“On her full-length debut, Oh Glistening Onion, The Nighttime Is Coming, Rodriguez folds together boundless curiosity with heady reflection; her record is as captivated by modern life’s intricacies as it is curious about what exists beyond them.” - Pitchfork (10 New Albums To Listen To Now)

"folksy and philosophical…Annie Dillard-esque" - NPR Music (NMF)

“full of beautifully realized indie pop and folk tracks augmented with touches of country twang and stirring orchestration” - Brooklyn Vegan

“Her transcendent storytelling weaves together an indie-folk record that finds strength in its vulnerability.” - Consequence

“...a playful exploration of existence, full of references to literature and scientific mishaps set to a dreamy indie-folk sound.” - VPM

“...Nicole Rodriguez…is no stranger to the melding of words, melodies, and arrangements into intricately woven miniatures to be marveled at.” - Under The Radar

“tour de force of an artist with the chops to make a grand statement.” - Treble

 Pearla’s music radiates with indiscriminate awe.
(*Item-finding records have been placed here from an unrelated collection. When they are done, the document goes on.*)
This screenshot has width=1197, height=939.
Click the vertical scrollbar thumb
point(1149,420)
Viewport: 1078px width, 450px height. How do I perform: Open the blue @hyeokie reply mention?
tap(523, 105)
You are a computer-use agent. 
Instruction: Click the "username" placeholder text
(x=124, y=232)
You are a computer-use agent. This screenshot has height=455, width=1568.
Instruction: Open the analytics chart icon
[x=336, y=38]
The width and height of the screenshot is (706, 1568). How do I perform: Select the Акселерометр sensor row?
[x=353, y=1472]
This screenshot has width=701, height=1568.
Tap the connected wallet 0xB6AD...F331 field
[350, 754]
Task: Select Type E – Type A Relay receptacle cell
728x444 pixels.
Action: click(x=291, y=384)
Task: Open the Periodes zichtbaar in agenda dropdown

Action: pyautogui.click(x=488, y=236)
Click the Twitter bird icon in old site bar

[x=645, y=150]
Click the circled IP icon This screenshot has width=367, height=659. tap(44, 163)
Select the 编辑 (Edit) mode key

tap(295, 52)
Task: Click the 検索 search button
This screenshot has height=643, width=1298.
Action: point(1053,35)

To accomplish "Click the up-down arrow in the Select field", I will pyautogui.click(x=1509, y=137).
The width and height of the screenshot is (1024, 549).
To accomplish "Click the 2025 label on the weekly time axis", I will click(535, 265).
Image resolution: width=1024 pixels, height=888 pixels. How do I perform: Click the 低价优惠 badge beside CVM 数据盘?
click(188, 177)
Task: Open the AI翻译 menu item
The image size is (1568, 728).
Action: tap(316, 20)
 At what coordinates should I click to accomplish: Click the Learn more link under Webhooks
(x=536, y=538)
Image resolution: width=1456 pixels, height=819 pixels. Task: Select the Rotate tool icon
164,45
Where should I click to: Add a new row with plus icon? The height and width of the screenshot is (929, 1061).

Whether it’s the befuddling depths of nature or the profoundly strange spark of a dreaming mind—she takes it all as equal magic. Her debut album is populated by eccentric creatures and quixotic scenes, her takes on mortality, intimacy, and personal freeness glowing with an air of mystique. Oh Glistening Onion, The Nighttime Is Coming is a world unto itself.

Pearla is Nicole Rodriguez, a Brooklyn-based artist whose personal curiosities include finger puppets, writing songs with children, Virginia Woolf’s prose, and consulting the I Ching. On her 2019 EP Quilting & Other Activities, she posed existential questions like outlines in a coloring book, and scribbled in attempts at answers through off-kilter indie pop and a bewildered spirit—a collection praised as “music worth getting lost in” by NPR Music’s Bob Boilen, who described it as “stunning, ethereal, beautiful.” But on her highly anticipated full-length, arriving three contemplative years later, Pearla submits to the brilliance in not knowing. On Oh Glistening Onion…’s heart-stopping centerpiece “Effort,” she wails with wistful power atop strings arranged by Spacebomb’s Trey Pollard: I don’t know why it takes so much effort to feel good these days. It’s this submission to mystery, to the inexplicable fluidity of living, that places Pearla at peace within its wild current.